Screenshot grounding data:
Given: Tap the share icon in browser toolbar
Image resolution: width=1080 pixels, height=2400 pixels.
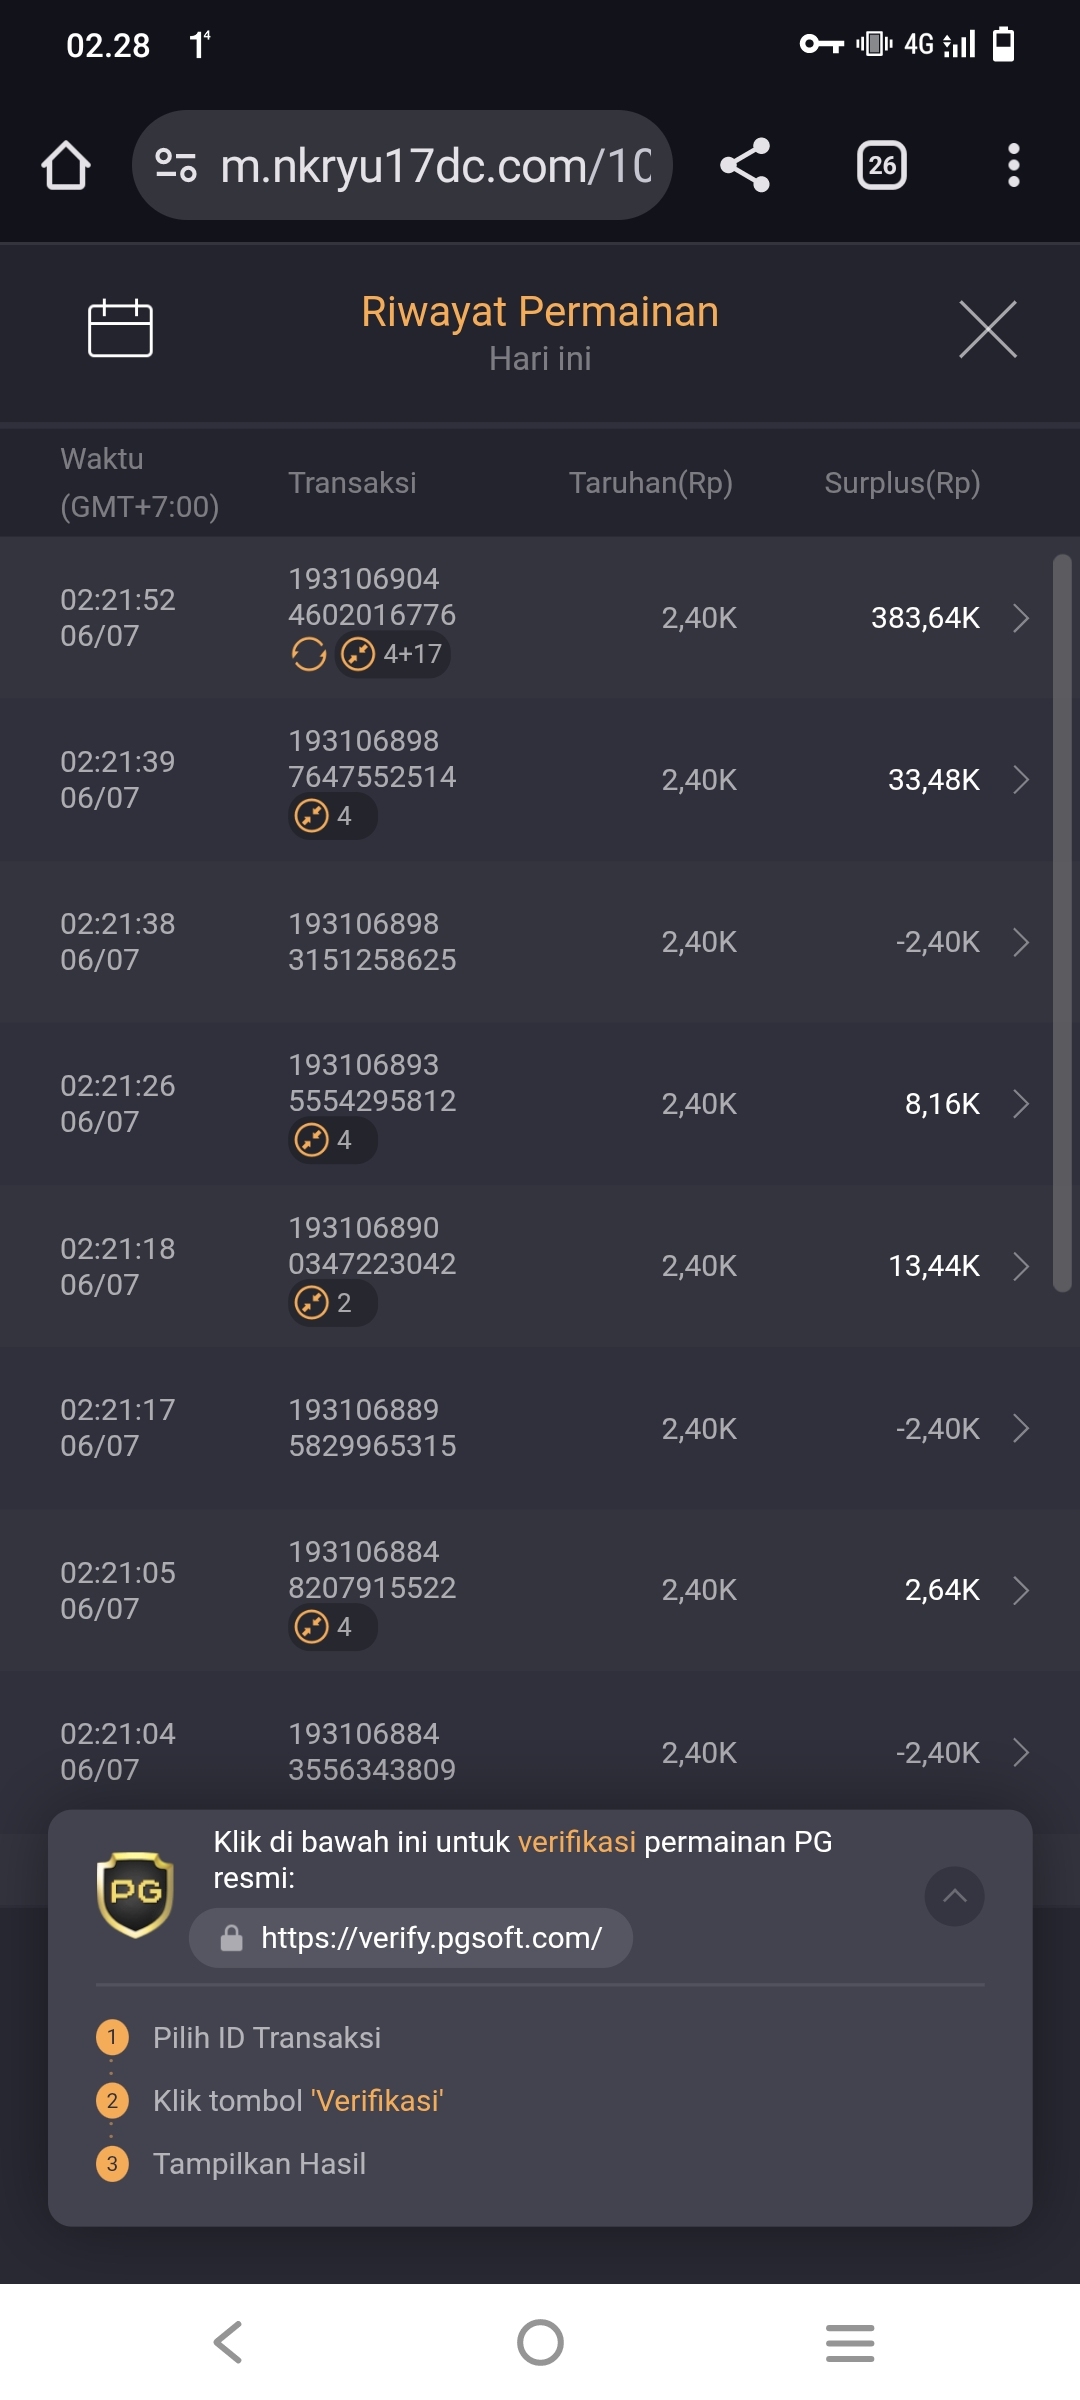Looking at the screenshot, I should coord(745,165).
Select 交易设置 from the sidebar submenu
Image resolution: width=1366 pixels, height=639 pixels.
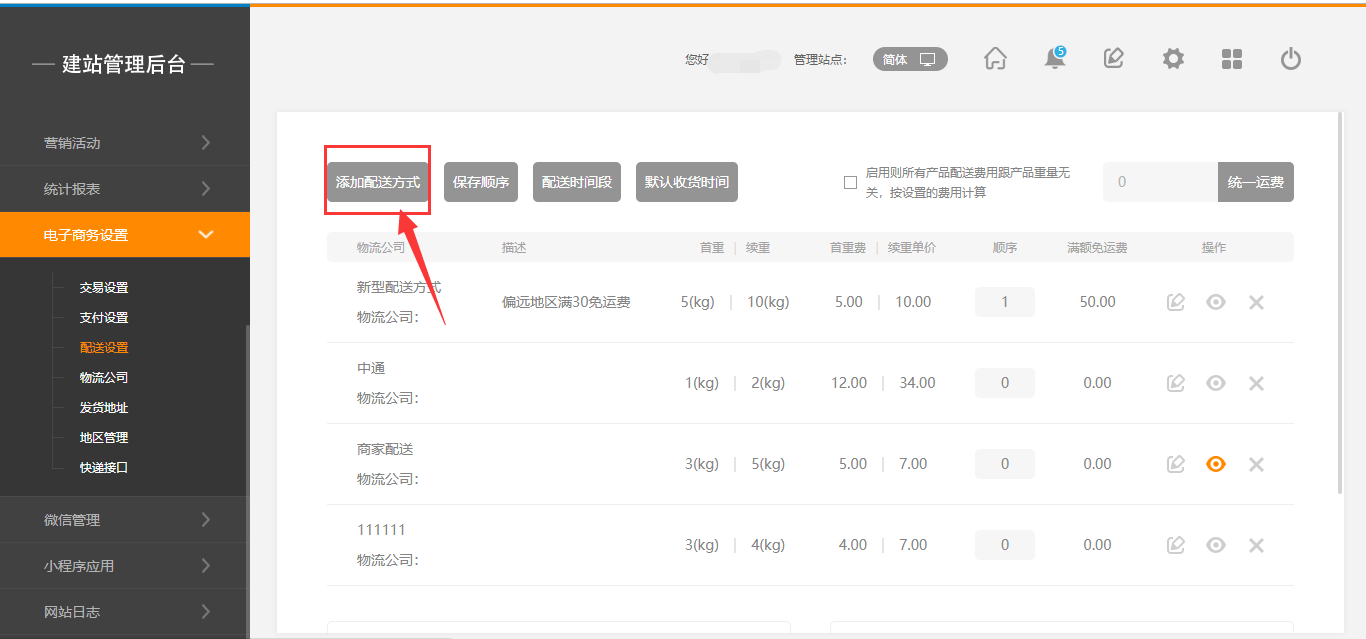click(104, 288)
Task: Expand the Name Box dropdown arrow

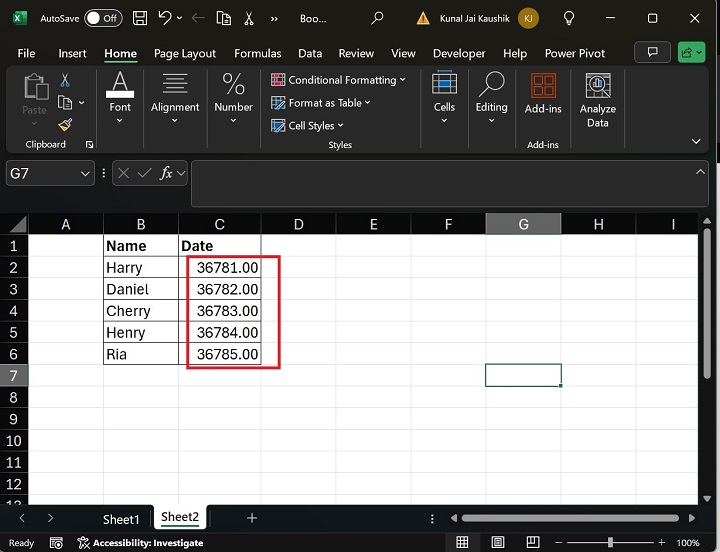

ACTIVITY: Word for word, quote the lines above. Omit the pictures.

RESPONSE:
Given: Tap the share icon in browser toolbar
Image resolution: width=1080 pixels, height=2400 pixels.
Looking at the screenshot, I should coord(745,165).
Select 交易设置 from the sidebar submenu
Image resolution: width=1366 pixels, height=639 pixels.
click(104, 288)
Task: Expand the Name Box dropdown arrow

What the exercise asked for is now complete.